Reading passage -
-- Begin --

There are some things that make appearances in Downton Abbey, which really shouldn't be there. Like crumble. Oh, just, no, don't gimme a crumble on a table till the 1950s. Thank you very much. Oh, really? That late? I didn't know that. Well, it, it comes out of American crisps. Americans still have a thing called crisps. So you do get mentions of it in the thirties, but very, very few. And then it, it really comes to prominence during the second World War because you can make a crumble with the same ingredients as pastry, but a lot fewer of them. So it's quite a good wartime recipe to eke out ingredients. Right. And it sort of takes off after the war. Lemon drizzle cake. If you see a film with lemon drizzle cake in before the seventies, then just turn it off. <Laugh>. It's not historically accurate, just don't even go there.

Annie  (00:54:09):

But it depends a bit on the film. So for example, the Favorite, which of course is set in the Reign of Queen Anne, is a brilliant film. Absolutely love that. Completely inaccurate food. They've got blue icing, stable blue food coloring, not invented till the 1930s. Yeah. What? But the film itself is heightened reality. Yeah. So you can get away with things like that. I think it very much depends. If the film is a food film, then there's very little wiggle room. So the recent film <inaudible> that came outta France what's it in English? The Taste of Things. Mm-Hmm. <Affirmative>, which purports to be a food film, which wants to be the new Bette's feast where, you know, you've got 14 minutes of plot and two hours of food porn. Yeah. <Laugh>. And there's like, the first 40 minutes is just preparing food. There's no wiggle room there to get it wrong.

-- End --

To be done -
A. Answer these questions from the transcript:
(i) During which war did crumble come to prominence?
(ii) Before which decade should a film not show lemon drizzle cake?
(iii) In which decade was stable blue food coloring invented?
B. Reproduce the stretch of the transcript from "But it depends" through "get it wrong.".
Rely on the transcript alone.

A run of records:
-- Begin --

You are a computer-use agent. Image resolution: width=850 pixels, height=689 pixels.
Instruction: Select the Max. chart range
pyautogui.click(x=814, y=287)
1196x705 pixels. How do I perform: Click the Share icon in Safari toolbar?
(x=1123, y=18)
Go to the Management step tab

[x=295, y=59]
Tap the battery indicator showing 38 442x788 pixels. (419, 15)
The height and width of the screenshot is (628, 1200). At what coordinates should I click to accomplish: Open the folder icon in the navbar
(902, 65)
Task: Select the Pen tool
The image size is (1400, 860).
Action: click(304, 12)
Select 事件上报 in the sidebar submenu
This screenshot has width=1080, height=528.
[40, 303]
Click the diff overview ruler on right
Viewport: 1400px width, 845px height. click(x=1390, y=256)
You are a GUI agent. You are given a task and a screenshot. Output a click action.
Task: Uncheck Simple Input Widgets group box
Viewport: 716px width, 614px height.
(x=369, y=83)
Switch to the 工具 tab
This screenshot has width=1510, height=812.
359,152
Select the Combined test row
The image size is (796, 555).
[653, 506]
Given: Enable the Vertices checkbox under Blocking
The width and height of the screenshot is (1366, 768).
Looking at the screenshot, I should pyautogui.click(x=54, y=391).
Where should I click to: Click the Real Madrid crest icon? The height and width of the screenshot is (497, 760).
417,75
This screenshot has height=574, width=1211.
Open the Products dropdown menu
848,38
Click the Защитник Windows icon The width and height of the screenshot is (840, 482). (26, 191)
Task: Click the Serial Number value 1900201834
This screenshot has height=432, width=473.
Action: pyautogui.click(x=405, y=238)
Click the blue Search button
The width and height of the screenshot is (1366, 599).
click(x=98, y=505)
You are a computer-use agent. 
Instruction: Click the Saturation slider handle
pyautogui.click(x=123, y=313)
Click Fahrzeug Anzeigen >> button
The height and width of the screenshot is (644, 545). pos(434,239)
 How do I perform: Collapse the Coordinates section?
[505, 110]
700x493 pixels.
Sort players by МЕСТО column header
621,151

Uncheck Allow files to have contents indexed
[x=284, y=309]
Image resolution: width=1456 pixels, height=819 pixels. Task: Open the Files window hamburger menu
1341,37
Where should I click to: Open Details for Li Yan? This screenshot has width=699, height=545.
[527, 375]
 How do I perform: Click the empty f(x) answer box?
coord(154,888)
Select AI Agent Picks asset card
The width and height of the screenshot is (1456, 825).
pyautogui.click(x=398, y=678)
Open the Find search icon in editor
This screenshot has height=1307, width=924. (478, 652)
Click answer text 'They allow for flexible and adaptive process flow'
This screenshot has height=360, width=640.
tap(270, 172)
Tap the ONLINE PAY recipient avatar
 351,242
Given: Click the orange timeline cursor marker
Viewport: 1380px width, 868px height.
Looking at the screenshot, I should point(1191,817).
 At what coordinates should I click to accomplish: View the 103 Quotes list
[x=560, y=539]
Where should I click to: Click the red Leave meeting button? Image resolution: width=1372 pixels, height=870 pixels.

-- End --

Answers to the tasks -
A.
(i) The Second World War
(ii) The seventies
(iii) The 1930s

B.
But it depends a bit on the film. So for example, the Favorite, which of course is set in the Reign of Queen Anne, is a brilliant film. Absolutely love that. Completely inaccurate food. They've got blue icing, stable blue food coloring, not invented till the 1930s. Yeah. What? But the film itself is heightened reality. Yeah. So you can get away with things like that. I think it very much depends. If the film is a food film, then there's very little wiggle room. So the recent film <inaudible> that came outta France what's it in English? The Taste of Things. Mm-Hmm. <Affirmative>, which purports to be a food film, which wants to be the new Bette's feast where, you know, you've got 14 minutes of plot and two hours of food porn. Yeah. <Laugh>. And there's like, the first 40 minutes is just preparing food. There's no wiggle room there to get it wrong.